The offensive word flag is not set for some words that are quite widely considered offensive (bitch, shit, etc.). This flag is colored red, the other two are white.

Themes

leximaven command: list, ls, themes

leximaven has a theme system that is accessible through the configuration file setting theme and the themes directory. Theme files are in noon format and use dot notation to store the chalk styles.

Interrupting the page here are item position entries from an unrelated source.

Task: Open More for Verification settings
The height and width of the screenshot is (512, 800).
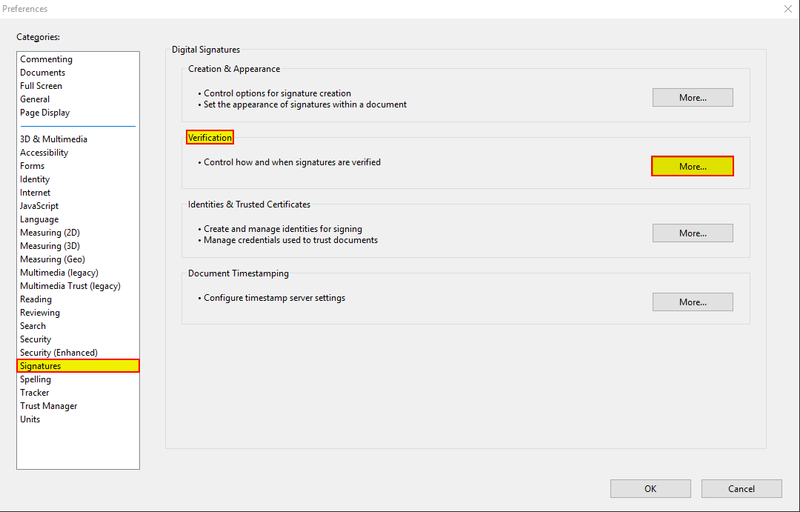Action: click(692, 166)
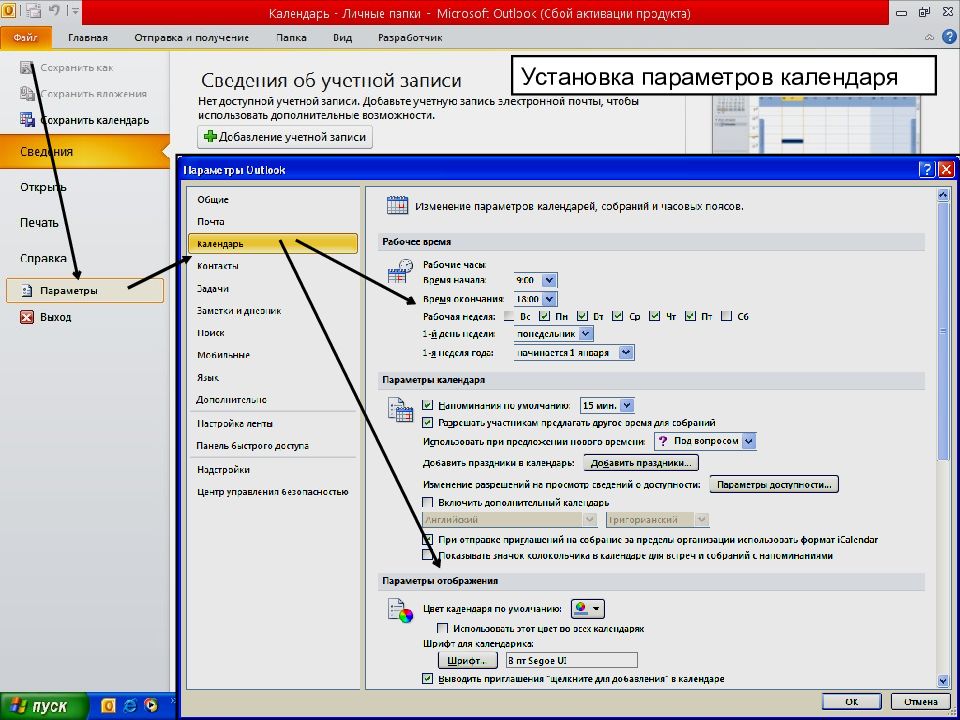
Task: Click the Options icon beside Параметры
Action: click(x=27, y=291)
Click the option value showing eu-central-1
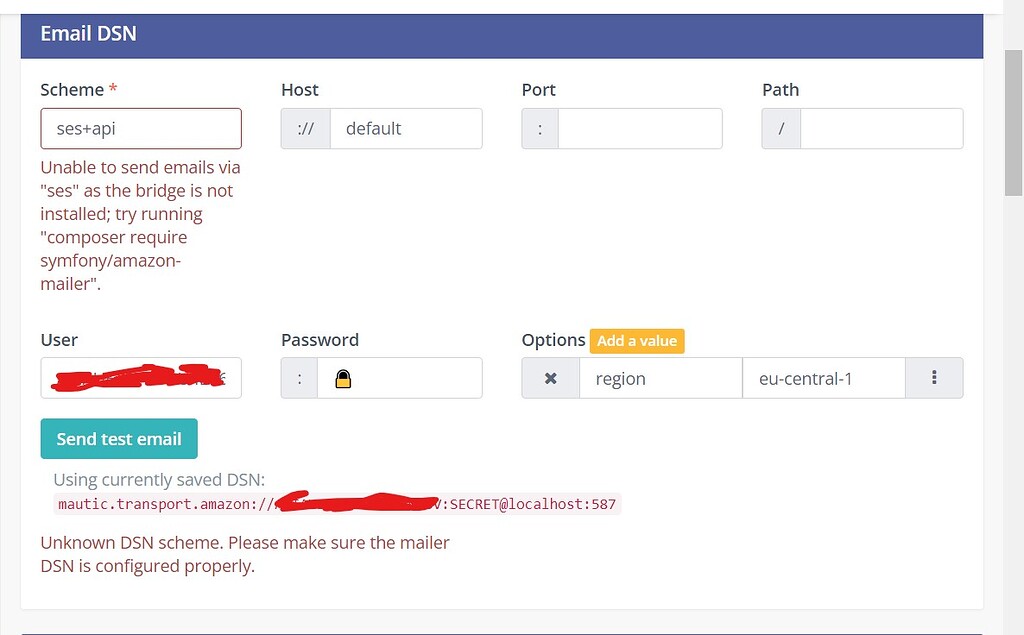 [x=823, y=378]

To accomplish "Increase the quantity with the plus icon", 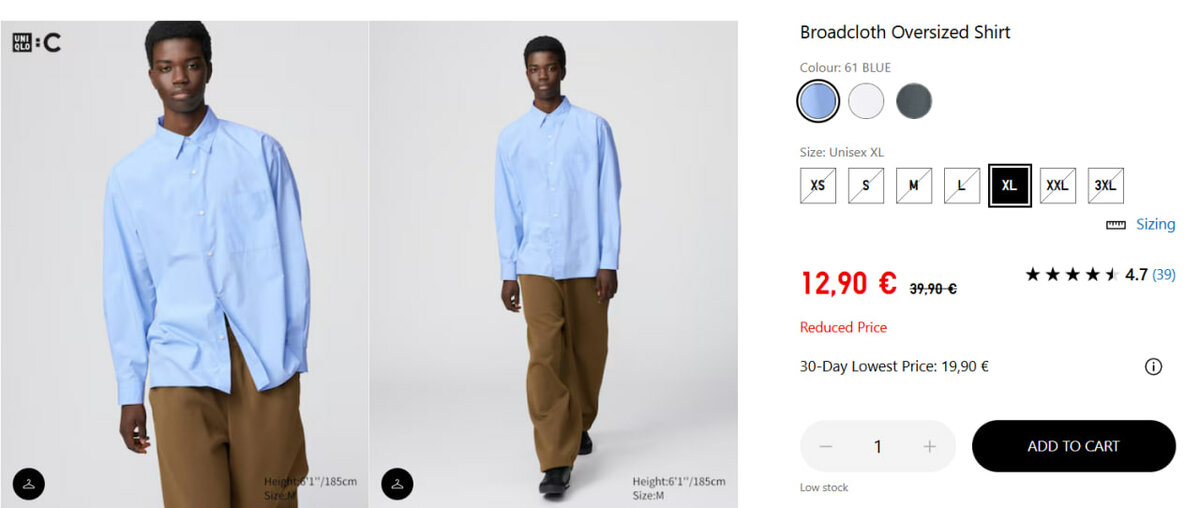I will (x=930, y=446).
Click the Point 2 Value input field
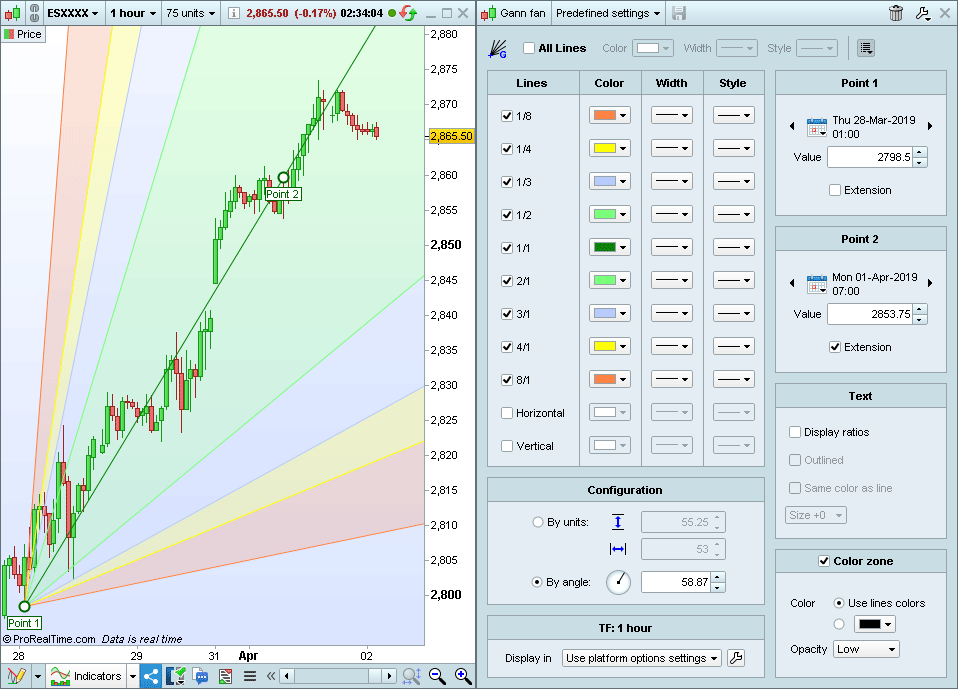Screen dimensions: 958x689 tap(869, 314)
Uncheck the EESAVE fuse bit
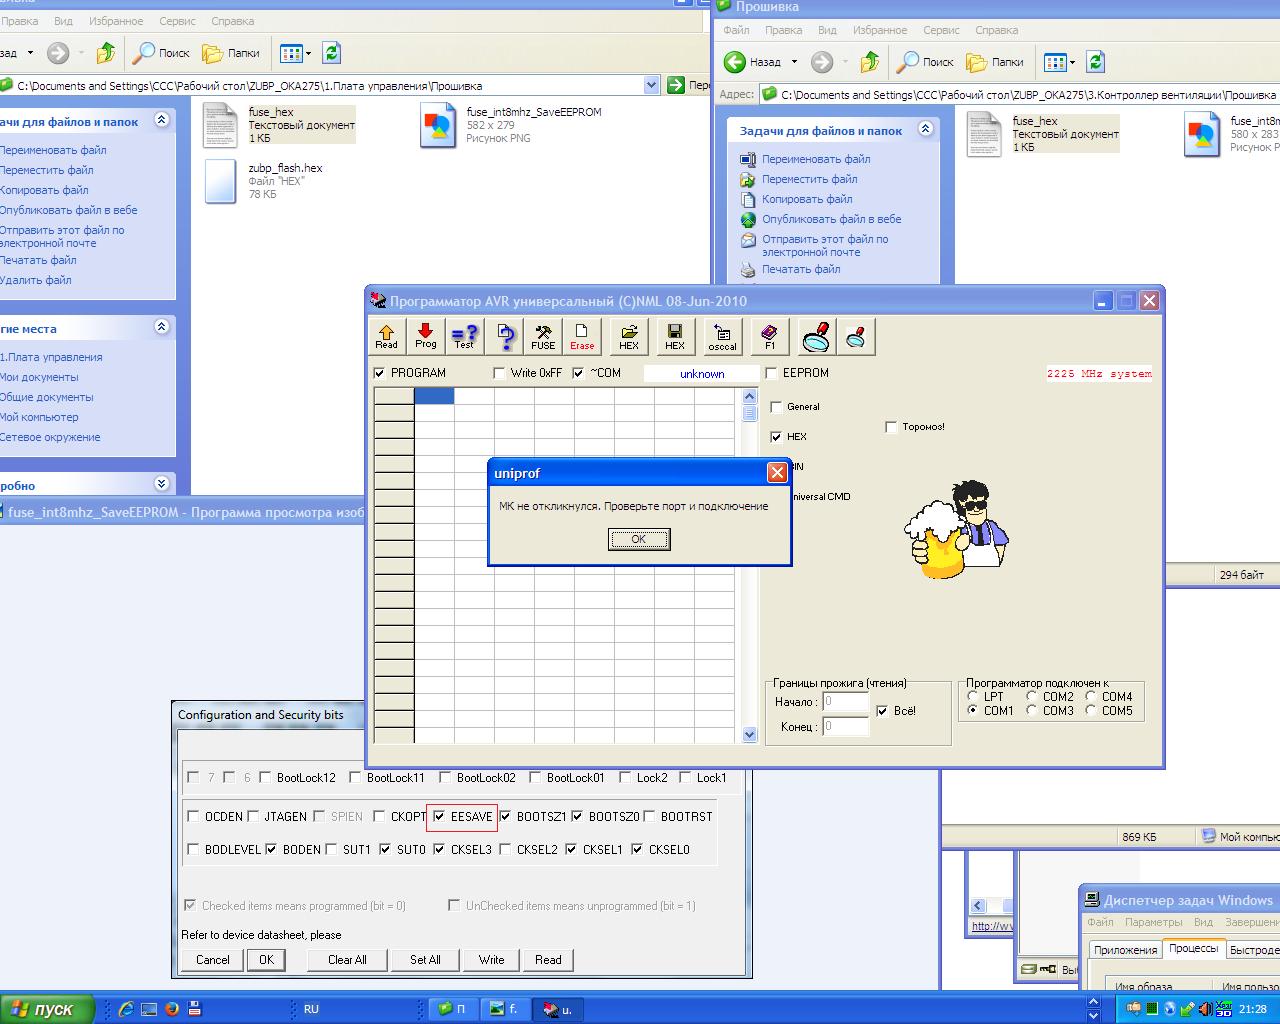Viewport: 1280px width, 1024px height. pos(439,817)
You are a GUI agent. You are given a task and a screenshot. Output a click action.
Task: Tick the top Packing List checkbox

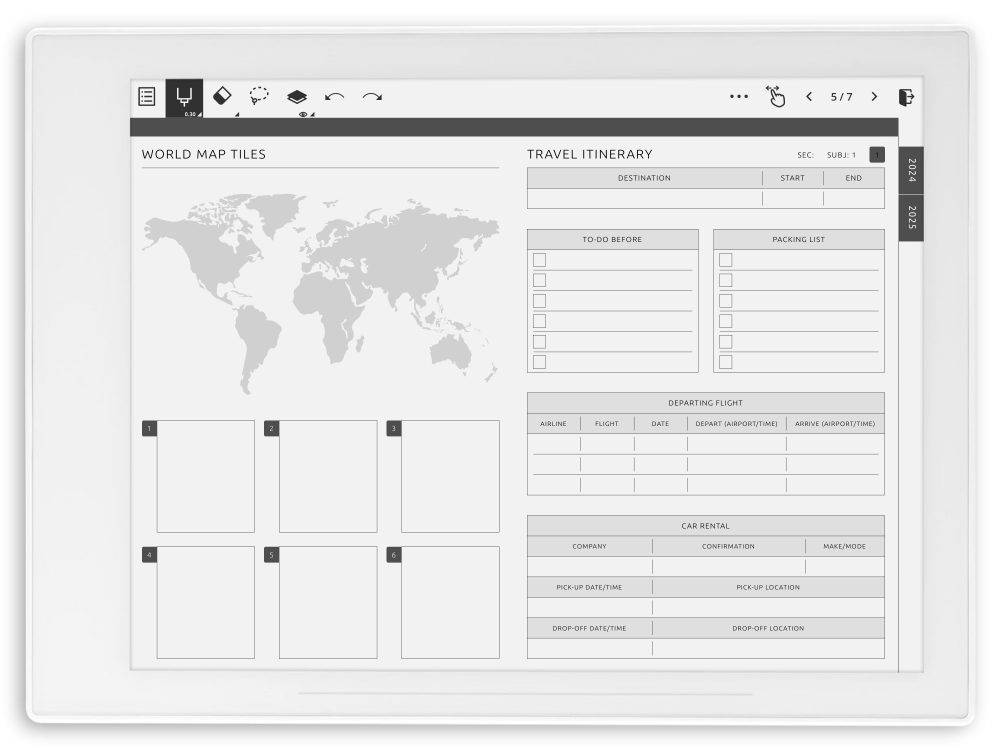[x=725, y=258]
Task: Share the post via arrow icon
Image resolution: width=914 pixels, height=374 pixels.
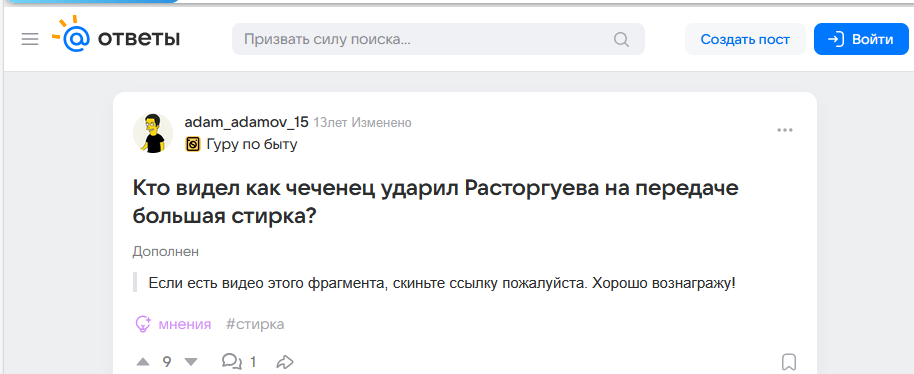Action: point(284,362)
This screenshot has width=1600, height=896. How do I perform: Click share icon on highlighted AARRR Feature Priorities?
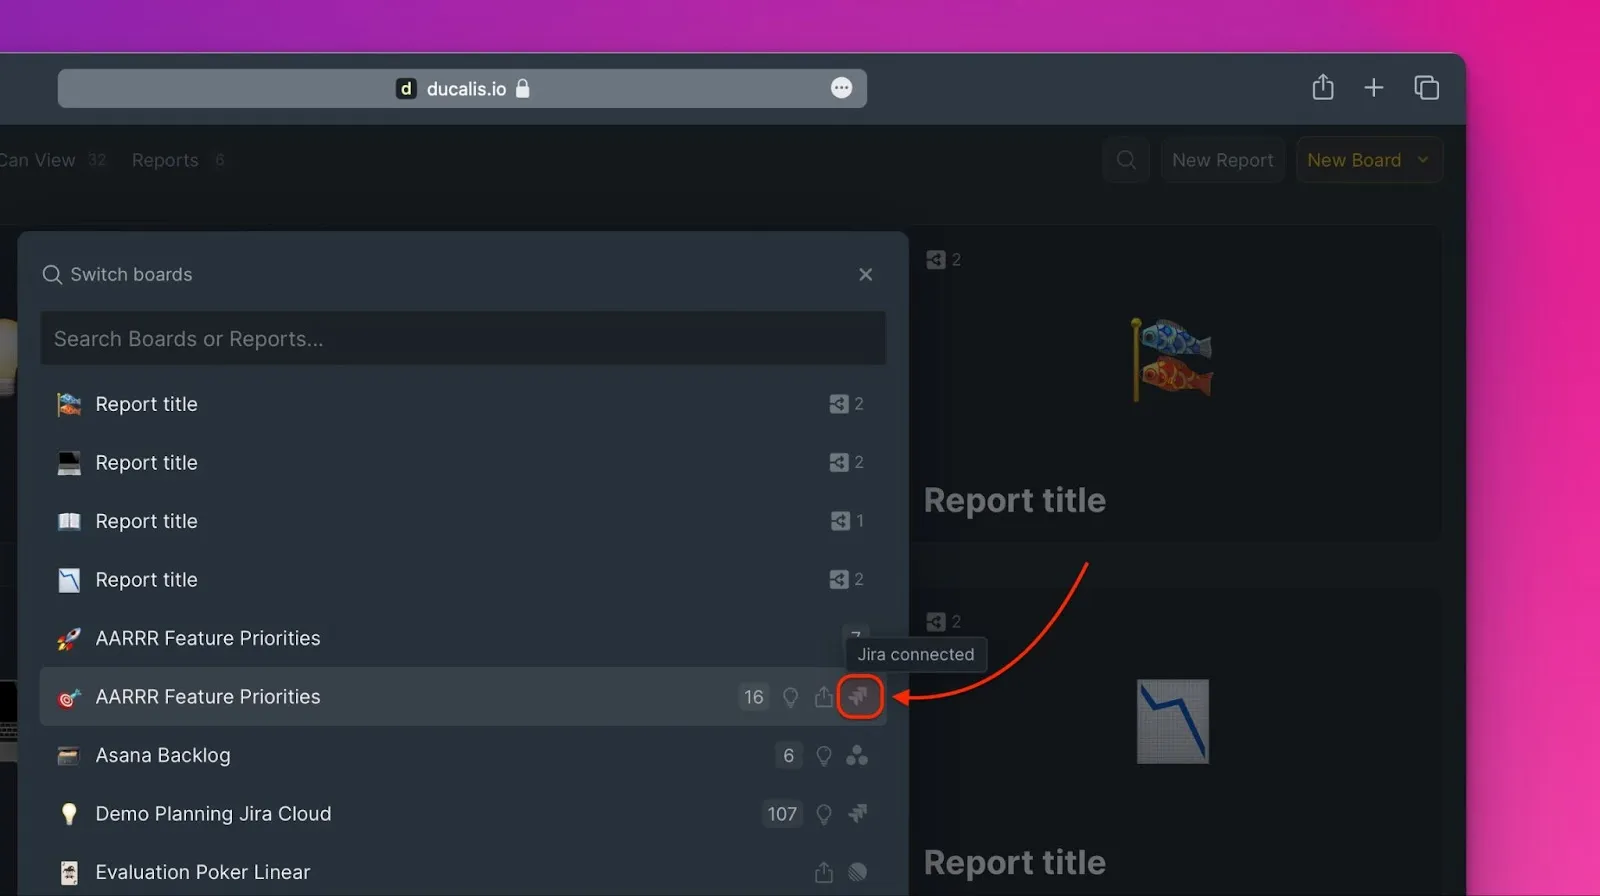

When printing data to the console, themes follow this order: prefix->label->suffix->connector->content. The label function also takes a direction, ‘right’ or ‘down’. ‘Right’ prints everything on one line, whereas ‘down’ prints the connector and content on the line below.

Urban Dictionary

leximaven command: urban, urb, slang

leximaven consumes Urban Dictionary‘s unofficial JSON API to provide slang and colloquialisms. Because it’s an urban dictionary it should go without saying, but this site is frequently vulgar.

Wordmap

leximaven command: wordmap, map, wm

Printing the output of each leximaven command in succession is a feature I call wordmaps. The command leximaven wordmap ubiquity will get acronyms, anagrams, definitions, etymologies, examples, hyphenation, info, portmanteaus, pronunciations, related words, rhymes, and urban definitions for the word “ubiquity” all at once. For simplicity’s sake, the wordmap command does not serialize the data to file. If you want your results serialized, make a simple shell script like the following:

1
2
3
4
5
6
7
8
9
10
11
12
13
14
15
16
17
#!/bin/bash
mkdir -p noon
leximaven wordnik define -o noon/define.noon $1
leximaven wordnik example -o noon/example.noon $1
leximaven wordnik hyphen -o noon/hyphen.noon $1
leximaven wordnik origin -o noon/origin.noon $1
leximaven wordnik phrase -o noon/phrase.noon $1
leximaven wordnik pronounce -o noon/pronounce.noon $1
leximaven wordnik relate -o noon/relate.noon $1
leximaven rhymebrain combine -o noon/combine.noon $1
leximaven rhymebrain info -o noon/info.noon $1
leximaven rhymebrain rhyme -o noon/rhyme.noon $1
leximaven acronym -o noon/acronym.noon $1
leximaven anagram -o noon/anagram.noon $1
leximaven datamuse -o noon/dmuse.noon ml=$1
leximaven onelook -o noon/look.noon $1
leximaven urban -o noon/urban.noon $1

Then run it like this: sh noon.sh ubiquity

Wordnik

leximaven command: wordnik, wnik, wn

leximaven subcommands:

  • define, def (definitions)
  • example, ex (examples)
  • hyphen, hyphenate, hy (hyphenation)
  • origin, or, etymology (origin/etymology)
  • phrase, ph, ngram (phrases)
  • pronounce, pr (pronunciations)
  • relate, related, rel (related words)

Please refer to CLI documentation or Wordnik’s developer docs for details. Wordnik is used to fetch definitions, examples, related words, pronunciations, hyphenation, phrases, and etymologies. These commands will not work without an API key in environment variable WORDNIK. Requests are limited to 15,000/hour.